Is this total wackiness what we’re now up against?  Has tea party fever loosed every marginal “thinker” and social activist into state and local as well as national politics?  Has it finally launched such profoundly nutty ideas into political legitimacy?  After all, the majority of the US House of Representatives now doesn’t think climate change is happening, or if it is, humans didn’t cause or aren’t exacerbating it, or if we did, what’s wrong with a little warmer winter in Fargo?  Haven’t the new governors of several states (which previously had spent years closely developing the idea of new high-speed rail systems to serve medium-haul transportation needs for which highways or airplanes are extremely inefficient) recently cancelled their state’s participation in such efforts? 

Responding to either well articulated arguments or those based on “facts” and statistics that beg for clarification and correction is part of what we need to do.  But how does one respond to illogical, unsupported, and frankly off-the-wall critiques?

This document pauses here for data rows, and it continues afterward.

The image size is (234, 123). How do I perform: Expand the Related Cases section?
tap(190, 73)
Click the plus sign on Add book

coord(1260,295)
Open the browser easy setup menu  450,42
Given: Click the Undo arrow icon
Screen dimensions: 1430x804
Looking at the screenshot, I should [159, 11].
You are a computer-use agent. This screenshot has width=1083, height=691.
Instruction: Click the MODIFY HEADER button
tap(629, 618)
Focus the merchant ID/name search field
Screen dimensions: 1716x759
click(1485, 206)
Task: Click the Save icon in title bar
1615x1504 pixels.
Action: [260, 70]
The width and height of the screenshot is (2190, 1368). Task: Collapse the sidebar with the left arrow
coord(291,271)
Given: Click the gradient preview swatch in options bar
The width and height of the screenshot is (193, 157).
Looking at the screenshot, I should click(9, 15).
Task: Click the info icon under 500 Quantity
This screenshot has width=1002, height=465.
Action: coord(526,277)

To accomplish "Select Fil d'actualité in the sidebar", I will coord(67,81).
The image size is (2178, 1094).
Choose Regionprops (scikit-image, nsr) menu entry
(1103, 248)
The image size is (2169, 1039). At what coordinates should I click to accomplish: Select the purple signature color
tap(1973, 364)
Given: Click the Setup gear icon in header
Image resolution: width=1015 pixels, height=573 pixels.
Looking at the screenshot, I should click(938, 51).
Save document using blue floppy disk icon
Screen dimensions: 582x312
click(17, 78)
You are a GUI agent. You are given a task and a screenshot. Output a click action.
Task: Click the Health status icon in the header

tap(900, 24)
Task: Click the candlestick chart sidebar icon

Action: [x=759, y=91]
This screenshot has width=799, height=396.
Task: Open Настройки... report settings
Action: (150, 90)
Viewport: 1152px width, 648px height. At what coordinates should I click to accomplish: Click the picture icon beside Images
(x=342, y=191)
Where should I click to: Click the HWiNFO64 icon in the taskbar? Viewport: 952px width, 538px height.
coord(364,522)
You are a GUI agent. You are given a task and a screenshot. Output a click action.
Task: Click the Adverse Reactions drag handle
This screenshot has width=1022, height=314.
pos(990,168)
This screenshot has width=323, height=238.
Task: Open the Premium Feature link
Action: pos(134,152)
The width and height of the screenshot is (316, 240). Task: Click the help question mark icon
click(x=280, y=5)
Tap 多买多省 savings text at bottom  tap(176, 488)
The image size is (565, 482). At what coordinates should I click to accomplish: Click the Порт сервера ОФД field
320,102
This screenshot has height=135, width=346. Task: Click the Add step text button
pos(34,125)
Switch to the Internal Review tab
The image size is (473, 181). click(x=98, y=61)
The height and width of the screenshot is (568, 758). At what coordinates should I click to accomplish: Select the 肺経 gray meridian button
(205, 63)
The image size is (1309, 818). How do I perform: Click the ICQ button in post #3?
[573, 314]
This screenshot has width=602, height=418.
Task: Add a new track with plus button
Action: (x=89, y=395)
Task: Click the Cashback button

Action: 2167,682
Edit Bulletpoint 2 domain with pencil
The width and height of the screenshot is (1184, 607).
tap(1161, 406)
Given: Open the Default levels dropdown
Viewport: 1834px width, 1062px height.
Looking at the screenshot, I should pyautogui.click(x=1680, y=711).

Ironically, for the first time in nearly a generation, the federal government seems to understand the principles of both sustainability and smart growth, and has taken steps to integrate these concepts into how it operates and what it supports with technical assistance and seed monies.  It has also put its own capital development muscle behind them. 

With respect to technical assistance and seed money, the combined sustainability initiatives of three federal agencies that can have substantial influence over the future of smart growth and sustainability (the federal Environmental Protection Agency, Department of Housing and Urban Development, and the Department of Transportation), has the potential to move the needle in a very positive way in growing metropolitan regions across the country.  With respect to capital development, the US General Services Administration (the government's property manager and the largest owner and developer of real estate in the country) now understands smart growth and sustainability and is beginning to incorporate the concepts into how (and importantly, where) it builds federal facilities.  

But the crack and whump of falling federal sustainability initiatives could become loud and clear, as federal budgets succumb not to a surgical or even logical trimming, but rather to an ideological force majeure whose purpose is only incidentally related to reducing the federal deficit.  More directly, the effort is related to chopping away programs and policies deemed impure by new federal policy police who, again, attribute many of them to a federal government that, in their view, is much too interested in so-called “social engineering” (i.e., using both policy and funding incentives and disincentives to achieve a positive social result – which, last time I looked, except for defense, pretty much defines the legitimate role of government).  All the above-noted programs and policies are on the chopping block.

The smart growth and sustainability movement is up against something right now that is illogical and a little bit crazy, but powerful in its simplicity.  We’ll weather it.  But it’ll take some intestinal fortitude as well as a strong measure of patience, and maybe a level of political involvement that many of us have mostly eschewed in the past.